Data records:

━━━━━━━━━━━━━━━━

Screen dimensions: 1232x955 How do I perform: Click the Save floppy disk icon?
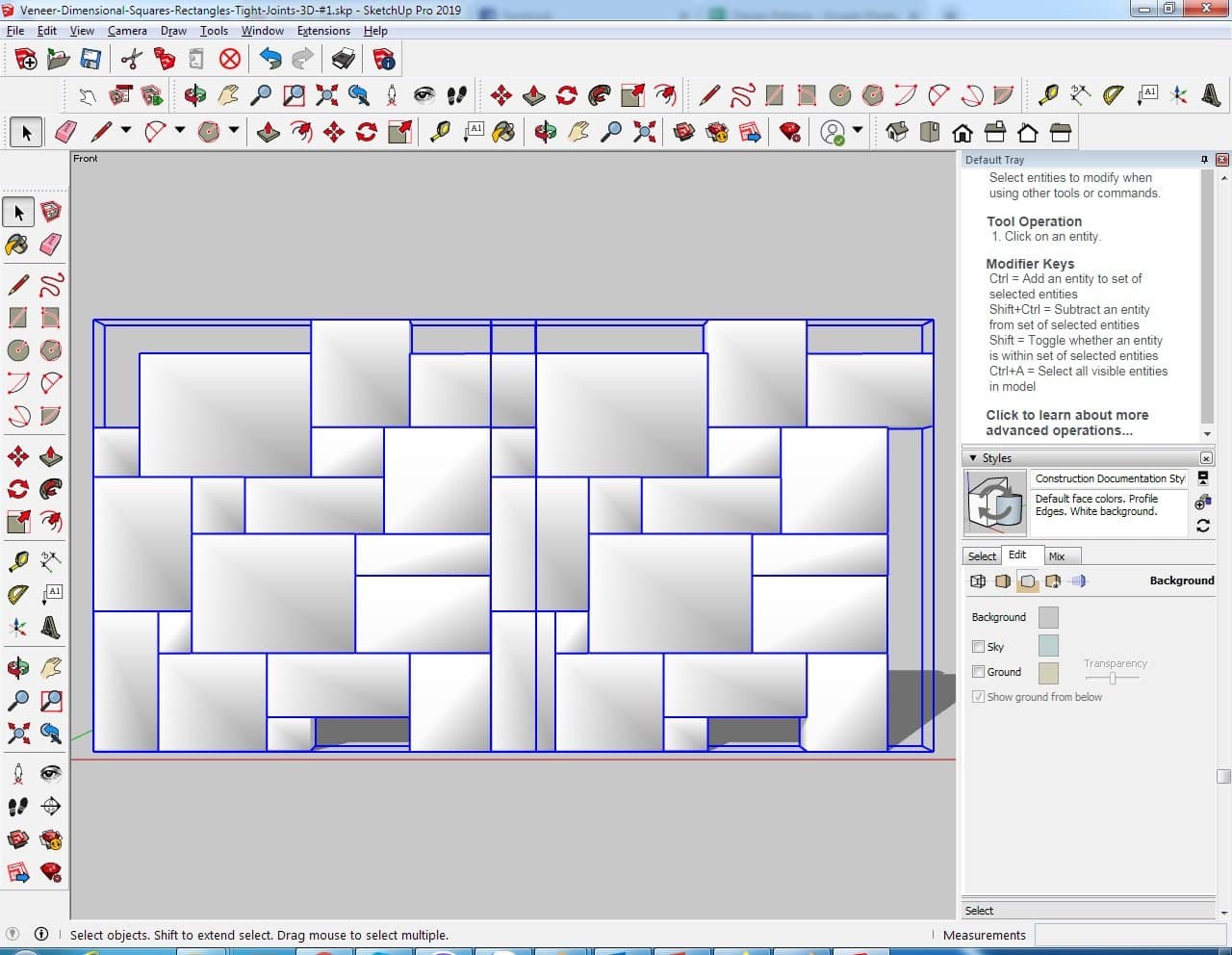click(x=90, y=60)
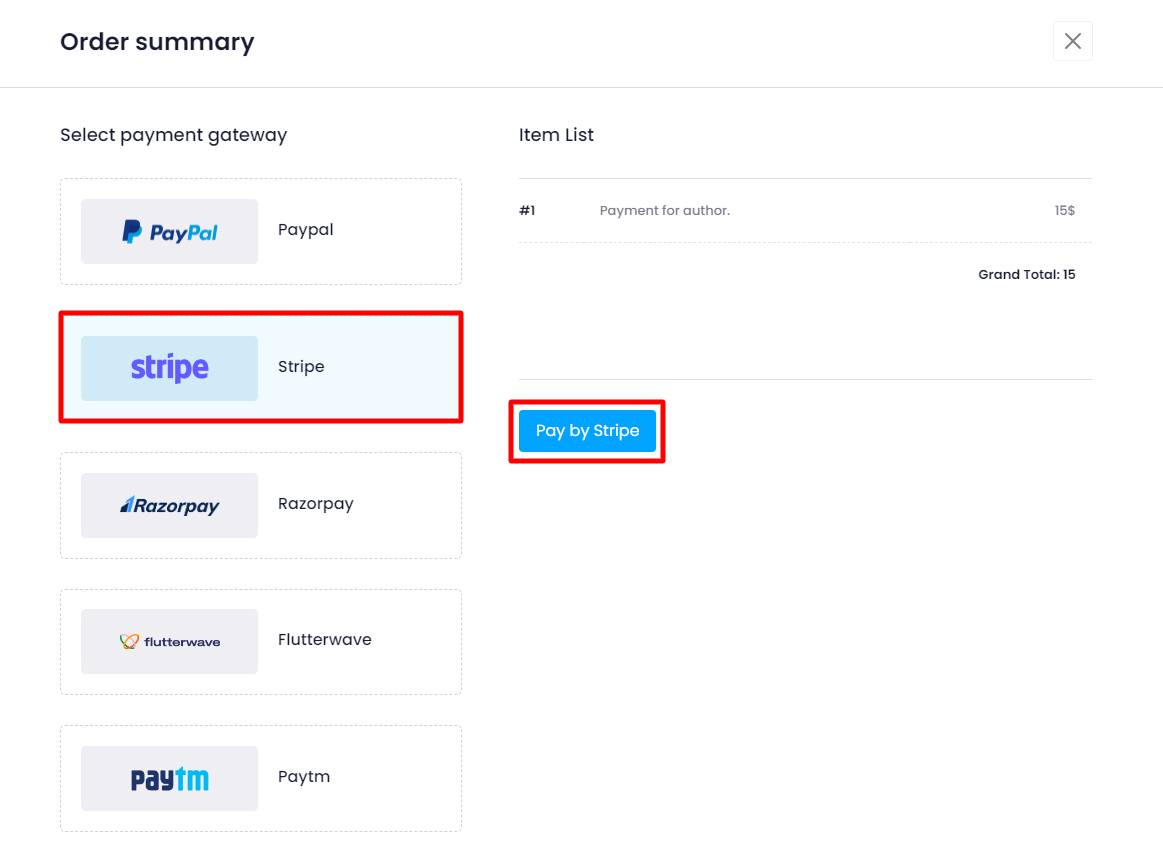
Task: Select the Flutterwave gateway text label
Action: click(325, 640)
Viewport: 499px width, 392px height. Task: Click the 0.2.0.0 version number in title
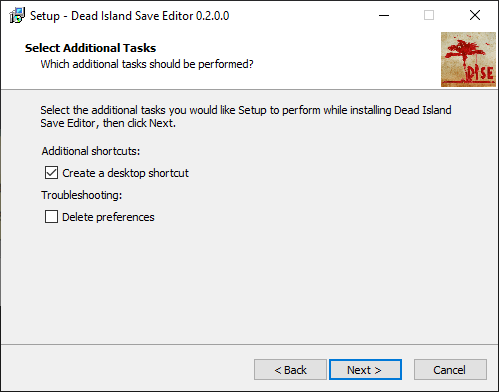[212, 16]

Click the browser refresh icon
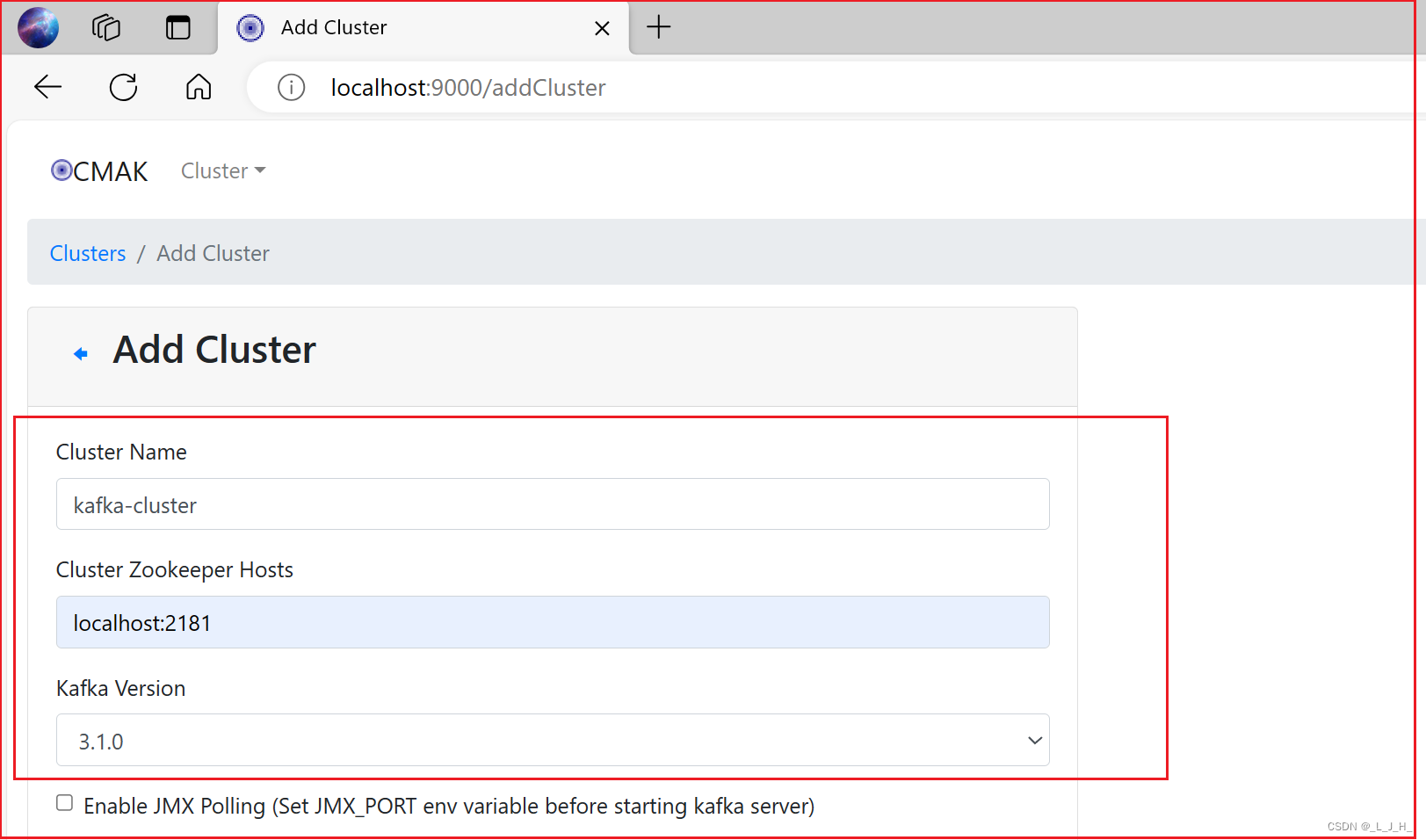pyautogui.click(x=123, y=87)
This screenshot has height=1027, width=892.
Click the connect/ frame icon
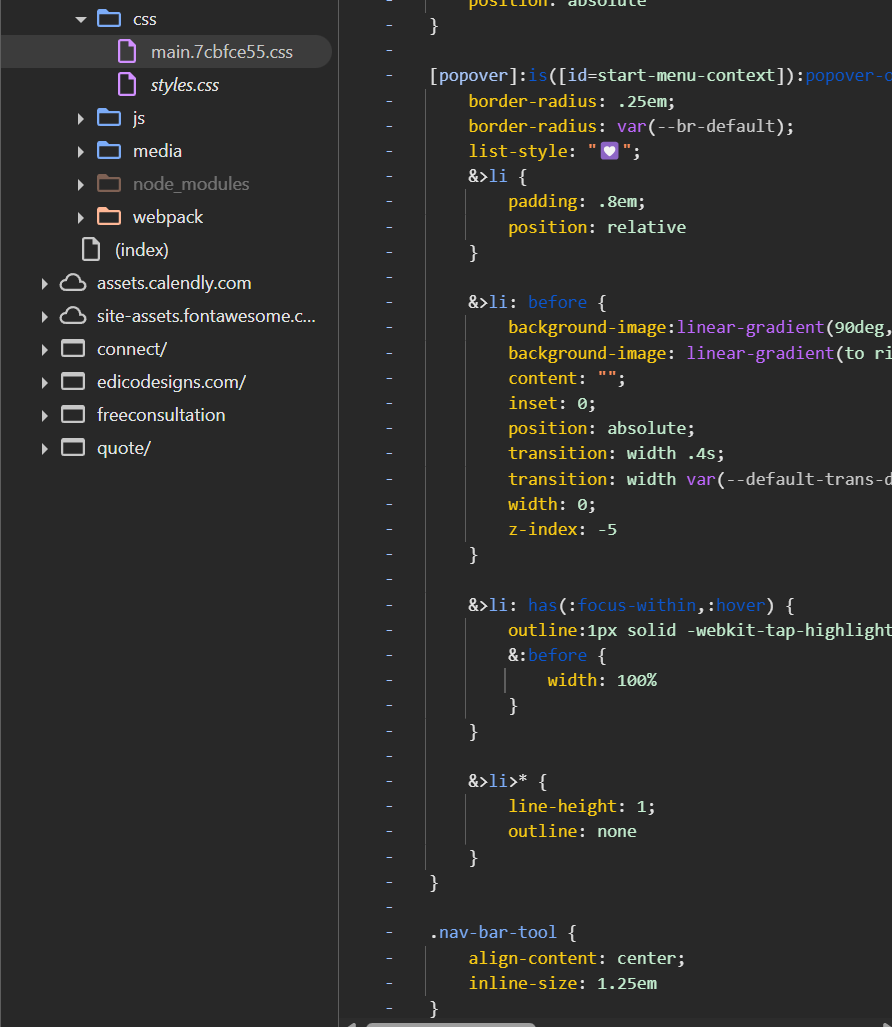(73, 349)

━━━━━━━━━━━━━━━━

AIM: Recast the listing from the line containing "Click the browser refresh icon" through the end of the listing as a two-column CSV with the columns instruction and action, one row per entry. Put each in a single quoted field with line breaks turned into spaces, and leave the pictures out.

SOLUTION FOR THIS EXERCISE:
instruction,action
"Click the browser refresh icon","pyautogui.click(x=123, y=87)"
"This screenshot has height=1027, width=892. Click the connect/ frame icon","(73, 349)"